[dns-operations] How to plan dns server IP change?

Jorge Fábregas jorge.fabregas at gmail.com
Sun Jun 15 19:45:44 UTC 2014


On 06/15/2014 01:18 PM, Mohamed Lrhazi wrote:
> We need to change our ns3.dom.ain IP address, part of data center move...
> 
> I see that the ip address of the NS servers is to be updated at the
> registrar, in addition to in our own zone data....
> 
> Where, or where else, does that record live? Can its TTL be lowered in all
> those places?
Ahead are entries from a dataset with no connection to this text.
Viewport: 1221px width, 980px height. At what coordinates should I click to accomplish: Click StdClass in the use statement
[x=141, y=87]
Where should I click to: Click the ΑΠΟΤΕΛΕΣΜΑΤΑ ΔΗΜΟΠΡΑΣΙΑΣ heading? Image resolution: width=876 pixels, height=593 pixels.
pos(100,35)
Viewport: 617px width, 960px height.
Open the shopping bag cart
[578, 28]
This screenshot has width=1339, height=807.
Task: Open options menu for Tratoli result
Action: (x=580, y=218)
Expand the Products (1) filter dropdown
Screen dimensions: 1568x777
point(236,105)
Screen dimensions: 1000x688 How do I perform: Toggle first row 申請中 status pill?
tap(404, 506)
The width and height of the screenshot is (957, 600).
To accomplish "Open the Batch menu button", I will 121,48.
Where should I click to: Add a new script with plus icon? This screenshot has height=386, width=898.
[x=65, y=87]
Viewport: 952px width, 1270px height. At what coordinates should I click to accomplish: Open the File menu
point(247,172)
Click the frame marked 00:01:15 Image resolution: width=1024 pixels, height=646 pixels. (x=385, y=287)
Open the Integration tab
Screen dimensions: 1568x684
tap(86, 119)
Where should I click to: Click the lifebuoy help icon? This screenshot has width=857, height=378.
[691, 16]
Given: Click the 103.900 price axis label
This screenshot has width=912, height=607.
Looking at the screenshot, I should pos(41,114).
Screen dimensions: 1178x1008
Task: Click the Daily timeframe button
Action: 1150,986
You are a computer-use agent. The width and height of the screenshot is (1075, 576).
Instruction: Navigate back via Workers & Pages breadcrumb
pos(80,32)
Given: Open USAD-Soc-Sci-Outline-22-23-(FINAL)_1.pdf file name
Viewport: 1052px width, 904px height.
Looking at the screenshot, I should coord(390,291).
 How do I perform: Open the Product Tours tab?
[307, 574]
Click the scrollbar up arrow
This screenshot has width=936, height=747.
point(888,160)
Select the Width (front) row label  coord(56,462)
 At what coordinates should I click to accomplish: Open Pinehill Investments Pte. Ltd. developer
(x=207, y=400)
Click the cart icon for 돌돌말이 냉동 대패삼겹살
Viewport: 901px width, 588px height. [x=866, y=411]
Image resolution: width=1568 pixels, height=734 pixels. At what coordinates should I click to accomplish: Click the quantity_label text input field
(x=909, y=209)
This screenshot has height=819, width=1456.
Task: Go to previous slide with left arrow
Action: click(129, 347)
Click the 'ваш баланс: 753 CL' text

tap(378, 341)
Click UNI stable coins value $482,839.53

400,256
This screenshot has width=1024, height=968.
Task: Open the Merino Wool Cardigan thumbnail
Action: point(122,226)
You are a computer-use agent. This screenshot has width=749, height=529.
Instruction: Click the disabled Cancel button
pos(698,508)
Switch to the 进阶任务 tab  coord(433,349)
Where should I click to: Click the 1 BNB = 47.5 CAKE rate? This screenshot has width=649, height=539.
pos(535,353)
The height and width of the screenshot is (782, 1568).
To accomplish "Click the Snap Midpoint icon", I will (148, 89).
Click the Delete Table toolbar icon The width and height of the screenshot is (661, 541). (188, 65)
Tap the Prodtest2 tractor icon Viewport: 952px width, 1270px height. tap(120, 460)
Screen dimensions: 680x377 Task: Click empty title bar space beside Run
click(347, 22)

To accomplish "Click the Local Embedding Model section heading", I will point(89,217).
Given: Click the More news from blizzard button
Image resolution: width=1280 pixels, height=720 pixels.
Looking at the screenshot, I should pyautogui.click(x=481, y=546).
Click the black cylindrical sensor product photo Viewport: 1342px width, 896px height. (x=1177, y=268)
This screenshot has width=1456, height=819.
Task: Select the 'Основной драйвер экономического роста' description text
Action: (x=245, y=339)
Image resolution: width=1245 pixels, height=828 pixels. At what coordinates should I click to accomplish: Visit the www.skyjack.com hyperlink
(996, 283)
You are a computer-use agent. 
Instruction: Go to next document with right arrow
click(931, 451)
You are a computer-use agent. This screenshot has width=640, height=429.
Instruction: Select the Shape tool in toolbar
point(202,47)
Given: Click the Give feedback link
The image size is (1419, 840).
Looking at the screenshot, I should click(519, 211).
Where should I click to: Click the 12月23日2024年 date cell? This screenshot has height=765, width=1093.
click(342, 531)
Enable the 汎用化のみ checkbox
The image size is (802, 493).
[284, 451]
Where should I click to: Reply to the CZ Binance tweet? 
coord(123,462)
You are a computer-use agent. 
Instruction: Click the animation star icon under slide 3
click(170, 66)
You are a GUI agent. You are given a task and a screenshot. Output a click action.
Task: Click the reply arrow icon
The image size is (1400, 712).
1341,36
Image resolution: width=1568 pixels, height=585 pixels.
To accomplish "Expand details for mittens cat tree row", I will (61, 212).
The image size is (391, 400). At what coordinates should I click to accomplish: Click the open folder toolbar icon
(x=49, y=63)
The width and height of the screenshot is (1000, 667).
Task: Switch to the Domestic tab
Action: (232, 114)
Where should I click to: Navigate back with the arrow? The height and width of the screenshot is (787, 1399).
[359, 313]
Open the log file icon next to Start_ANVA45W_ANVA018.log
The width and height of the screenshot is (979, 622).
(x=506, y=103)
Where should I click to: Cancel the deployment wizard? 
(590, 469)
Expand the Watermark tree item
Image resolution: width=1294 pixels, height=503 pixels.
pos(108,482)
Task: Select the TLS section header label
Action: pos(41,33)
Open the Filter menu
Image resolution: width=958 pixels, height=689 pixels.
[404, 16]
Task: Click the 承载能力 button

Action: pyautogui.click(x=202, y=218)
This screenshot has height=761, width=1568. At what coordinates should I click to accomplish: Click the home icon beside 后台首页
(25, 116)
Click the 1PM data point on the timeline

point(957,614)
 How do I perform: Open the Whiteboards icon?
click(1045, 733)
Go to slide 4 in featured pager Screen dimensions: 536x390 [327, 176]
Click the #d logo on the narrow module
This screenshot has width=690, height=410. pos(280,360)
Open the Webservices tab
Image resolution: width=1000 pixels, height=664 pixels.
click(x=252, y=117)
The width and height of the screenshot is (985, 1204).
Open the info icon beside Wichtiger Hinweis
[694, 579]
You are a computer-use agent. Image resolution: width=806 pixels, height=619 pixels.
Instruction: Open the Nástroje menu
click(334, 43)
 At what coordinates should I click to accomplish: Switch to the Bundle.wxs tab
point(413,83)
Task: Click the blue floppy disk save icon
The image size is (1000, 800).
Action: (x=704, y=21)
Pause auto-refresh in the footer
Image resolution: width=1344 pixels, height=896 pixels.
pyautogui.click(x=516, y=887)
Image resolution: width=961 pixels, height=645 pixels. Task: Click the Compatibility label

What are the gotcha's?

Hi Mohamed,

You just lower the TTL on your zone and all the resolvers out there will
reflect that (as opposed to the TTL at your parent).  It's your TTL the
one that prevails (since you're the ultimate authority for your zone).
That's at least in theory (and what I've seen so far).

> Also, been thinking that since we cant have both old and new IPs up at the
> same time, maybe it might be simple to just go ahead and delete ns3 from
> the registrar database, and just add it again way later, after our data
> center move... Would that be a better solution in this case?

I see three possible ways:

# SCENARIO 1 #

a) change the ip of  NS3's "A" record to that of your NS2. Do the same
at your parent.
b) lower the TTL of the "A" record on your zone to, say, 5 minutes
c) wait 24 hours (reason on my last paragraph...)

Migration....

d) once new server is ready change back the "A" record for NS3 at your
zone & parent
e) increase TTL  accordingly

# SCENARIO 2 #

This is the one you mentioned:

a) delete reference for ns3 in your zone & at your parent
b) wait 24 hours (reason on my last paragraph...)
c) shut down service/server...

Migration...

d) start service
e) include new NS3 record in your zone & parent (don't forget
corresponding PTR)

# SCENARIO 3 #

Ask the network guys to redirect DNS packets coming to NS3 to any of
your other nameservers.  If all three nameserves are geographically
dispersed this might get complicated.

---

We recently performed the first scenario and everything worked pretty
good.  However, remember that there could be some resolvers out there
that might not honor your TTL and may cache, longer than necessary, your
DNS records (causing hits against it when it no longer exists) so, for
scenario #1 & #2,  even after lowering the TTL to 5 minutes, I'd wait 24
hours before starting the migration ( just to be on the safe side).